Directions:
Below are records; reproduce exactly the lines from the one that has "Click the green" through the one that has "Click the envelope", ends included, and nothing more.

(Recorded data begins)

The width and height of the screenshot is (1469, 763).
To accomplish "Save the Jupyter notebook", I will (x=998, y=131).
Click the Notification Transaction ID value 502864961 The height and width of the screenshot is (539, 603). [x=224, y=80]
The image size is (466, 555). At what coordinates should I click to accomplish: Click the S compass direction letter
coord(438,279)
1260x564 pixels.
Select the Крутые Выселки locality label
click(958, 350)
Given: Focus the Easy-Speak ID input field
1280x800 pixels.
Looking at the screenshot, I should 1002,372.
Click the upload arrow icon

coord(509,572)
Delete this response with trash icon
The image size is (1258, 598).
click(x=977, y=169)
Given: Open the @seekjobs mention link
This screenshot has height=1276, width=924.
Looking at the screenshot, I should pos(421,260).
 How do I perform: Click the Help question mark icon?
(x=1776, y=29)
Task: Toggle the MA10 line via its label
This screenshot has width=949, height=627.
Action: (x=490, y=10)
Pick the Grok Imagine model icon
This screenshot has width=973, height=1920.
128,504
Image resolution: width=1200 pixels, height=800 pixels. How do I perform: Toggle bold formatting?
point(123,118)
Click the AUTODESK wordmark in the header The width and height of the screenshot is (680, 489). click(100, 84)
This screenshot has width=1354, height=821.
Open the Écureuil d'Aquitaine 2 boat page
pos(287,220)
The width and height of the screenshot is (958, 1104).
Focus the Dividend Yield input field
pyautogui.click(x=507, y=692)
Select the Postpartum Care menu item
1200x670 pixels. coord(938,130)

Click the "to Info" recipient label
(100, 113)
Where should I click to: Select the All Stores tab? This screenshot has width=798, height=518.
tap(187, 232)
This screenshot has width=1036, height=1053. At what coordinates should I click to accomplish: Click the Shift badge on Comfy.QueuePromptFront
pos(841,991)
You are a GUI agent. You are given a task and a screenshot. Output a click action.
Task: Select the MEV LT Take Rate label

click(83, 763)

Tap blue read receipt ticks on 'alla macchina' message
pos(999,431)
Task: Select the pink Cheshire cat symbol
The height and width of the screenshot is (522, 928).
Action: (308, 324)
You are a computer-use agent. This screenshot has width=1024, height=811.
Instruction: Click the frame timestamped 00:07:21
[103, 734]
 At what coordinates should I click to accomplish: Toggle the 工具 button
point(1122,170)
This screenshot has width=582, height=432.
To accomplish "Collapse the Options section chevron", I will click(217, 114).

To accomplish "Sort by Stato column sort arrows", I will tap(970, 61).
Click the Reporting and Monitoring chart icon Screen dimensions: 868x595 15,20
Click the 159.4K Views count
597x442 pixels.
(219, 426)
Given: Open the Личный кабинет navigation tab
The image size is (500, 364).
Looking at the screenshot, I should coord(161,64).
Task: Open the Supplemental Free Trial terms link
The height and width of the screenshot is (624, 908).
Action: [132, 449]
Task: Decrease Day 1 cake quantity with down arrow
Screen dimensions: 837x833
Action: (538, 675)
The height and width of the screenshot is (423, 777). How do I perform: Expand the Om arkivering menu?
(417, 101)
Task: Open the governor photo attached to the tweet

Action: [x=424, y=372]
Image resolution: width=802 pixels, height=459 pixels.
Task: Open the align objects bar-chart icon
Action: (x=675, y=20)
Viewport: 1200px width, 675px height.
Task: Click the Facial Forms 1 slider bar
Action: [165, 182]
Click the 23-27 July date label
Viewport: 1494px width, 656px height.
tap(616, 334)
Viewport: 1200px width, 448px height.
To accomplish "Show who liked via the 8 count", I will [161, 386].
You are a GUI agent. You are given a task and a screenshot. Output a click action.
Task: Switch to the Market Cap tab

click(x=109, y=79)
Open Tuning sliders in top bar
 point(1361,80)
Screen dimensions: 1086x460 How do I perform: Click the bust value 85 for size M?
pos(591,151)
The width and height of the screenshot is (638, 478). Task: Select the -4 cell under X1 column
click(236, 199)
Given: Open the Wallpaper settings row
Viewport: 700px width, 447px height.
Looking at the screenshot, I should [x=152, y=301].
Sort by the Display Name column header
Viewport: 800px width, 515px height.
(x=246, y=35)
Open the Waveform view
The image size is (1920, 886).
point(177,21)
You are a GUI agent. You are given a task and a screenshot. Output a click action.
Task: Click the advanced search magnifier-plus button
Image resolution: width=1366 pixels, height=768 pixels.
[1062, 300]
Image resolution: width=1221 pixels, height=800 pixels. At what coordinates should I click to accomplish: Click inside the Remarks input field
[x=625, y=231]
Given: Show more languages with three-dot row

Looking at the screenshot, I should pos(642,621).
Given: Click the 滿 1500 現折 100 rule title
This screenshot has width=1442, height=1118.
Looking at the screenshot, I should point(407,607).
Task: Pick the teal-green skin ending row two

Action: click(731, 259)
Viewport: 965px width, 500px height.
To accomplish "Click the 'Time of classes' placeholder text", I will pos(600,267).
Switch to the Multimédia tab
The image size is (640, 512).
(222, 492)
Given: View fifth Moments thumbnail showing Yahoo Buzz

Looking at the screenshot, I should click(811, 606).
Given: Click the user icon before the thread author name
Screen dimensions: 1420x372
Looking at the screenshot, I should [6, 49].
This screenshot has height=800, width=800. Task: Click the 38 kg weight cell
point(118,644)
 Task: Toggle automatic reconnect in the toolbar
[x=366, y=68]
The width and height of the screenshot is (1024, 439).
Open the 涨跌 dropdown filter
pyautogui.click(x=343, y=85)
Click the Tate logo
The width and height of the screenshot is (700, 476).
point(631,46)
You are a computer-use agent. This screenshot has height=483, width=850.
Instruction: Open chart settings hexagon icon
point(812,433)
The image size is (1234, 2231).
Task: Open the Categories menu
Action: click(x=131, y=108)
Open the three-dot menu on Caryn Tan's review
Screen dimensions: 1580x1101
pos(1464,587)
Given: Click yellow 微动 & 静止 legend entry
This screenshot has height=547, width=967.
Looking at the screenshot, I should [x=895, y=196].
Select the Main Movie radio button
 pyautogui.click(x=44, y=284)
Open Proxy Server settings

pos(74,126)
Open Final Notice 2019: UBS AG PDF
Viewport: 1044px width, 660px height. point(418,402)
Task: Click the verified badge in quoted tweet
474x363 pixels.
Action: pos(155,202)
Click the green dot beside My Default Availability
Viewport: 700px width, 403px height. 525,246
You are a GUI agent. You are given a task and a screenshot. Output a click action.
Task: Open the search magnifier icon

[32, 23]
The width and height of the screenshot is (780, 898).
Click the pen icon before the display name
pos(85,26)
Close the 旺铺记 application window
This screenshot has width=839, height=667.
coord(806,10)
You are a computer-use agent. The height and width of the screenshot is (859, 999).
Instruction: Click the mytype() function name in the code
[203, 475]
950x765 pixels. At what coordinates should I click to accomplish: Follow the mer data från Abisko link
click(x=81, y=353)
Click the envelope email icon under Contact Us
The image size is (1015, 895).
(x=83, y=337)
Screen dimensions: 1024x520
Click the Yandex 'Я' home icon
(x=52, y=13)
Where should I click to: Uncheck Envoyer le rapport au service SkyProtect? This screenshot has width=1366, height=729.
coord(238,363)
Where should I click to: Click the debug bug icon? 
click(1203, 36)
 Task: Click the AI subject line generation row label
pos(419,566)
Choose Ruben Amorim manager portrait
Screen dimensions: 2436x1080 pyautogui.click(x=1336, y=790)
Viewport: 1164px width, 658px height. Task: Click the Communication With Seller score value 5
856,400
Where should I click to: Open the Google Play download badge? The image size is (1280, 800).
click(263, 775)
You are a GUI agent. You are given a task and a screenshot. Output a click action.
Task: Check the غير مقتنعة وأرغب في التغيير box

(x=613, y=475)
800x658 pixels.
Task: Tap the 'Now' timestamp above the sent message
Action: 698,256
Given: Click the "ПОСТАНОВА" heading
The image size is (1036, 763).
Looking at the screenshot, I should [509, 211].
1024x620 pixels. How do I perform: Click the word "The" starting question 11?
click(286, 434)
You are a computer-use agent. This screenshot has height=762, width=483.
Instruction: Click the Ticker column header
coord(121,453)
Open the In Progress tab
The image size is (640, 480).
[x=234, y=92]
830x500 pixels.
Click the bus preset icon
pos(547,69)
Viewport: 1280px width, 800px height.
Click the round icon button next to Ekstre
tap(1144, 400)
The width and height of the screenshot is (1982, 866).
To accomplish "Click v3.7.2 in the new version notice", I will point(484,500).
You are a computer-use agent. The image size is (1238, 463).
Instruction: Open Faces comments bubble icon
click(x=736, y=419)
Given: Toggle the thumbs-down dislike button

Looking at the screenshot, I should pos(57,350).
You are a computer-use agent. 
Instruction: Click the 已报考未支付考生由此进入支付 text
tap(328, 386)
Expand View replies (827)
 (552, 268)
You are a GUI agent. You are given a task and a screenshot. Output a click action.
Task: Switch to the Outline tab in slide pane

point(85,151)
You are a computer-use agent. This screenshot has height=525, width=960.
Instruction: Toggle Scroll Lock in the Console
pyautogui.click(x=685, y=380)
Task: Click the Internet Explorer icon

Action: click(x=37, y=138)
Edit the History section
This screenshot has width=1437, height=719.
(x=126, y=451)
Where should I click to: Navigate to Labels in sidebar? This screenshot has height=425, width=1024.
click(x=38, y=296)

(Recorded data ends)

Answer:
Click the green dot beside My Default Availability
Viewport: 700px width, 403px height. 525,246
You are a GUI agent. You are given a task and a screenshot. Output a click action.
Task: Open the search magnifier icon

[32, 23]
The width and height of the screenshot is (780, 898).
Click the pen icon before the display name
pos(85,26)
Close the 旺铺记 application window
This screenshot has width=839, height=667.
coord(806,10)
You are a computer-use agent. The height and width of the screenshot is (859, 999).
Instruction: Click the mytype() function name in the code
[203, 475]
950x765 pixels. At what coordinates should I click to accomplish: Follow the mer data från Abisko link
click(x=81, y=353)
Click the envelope email icon under Contact Us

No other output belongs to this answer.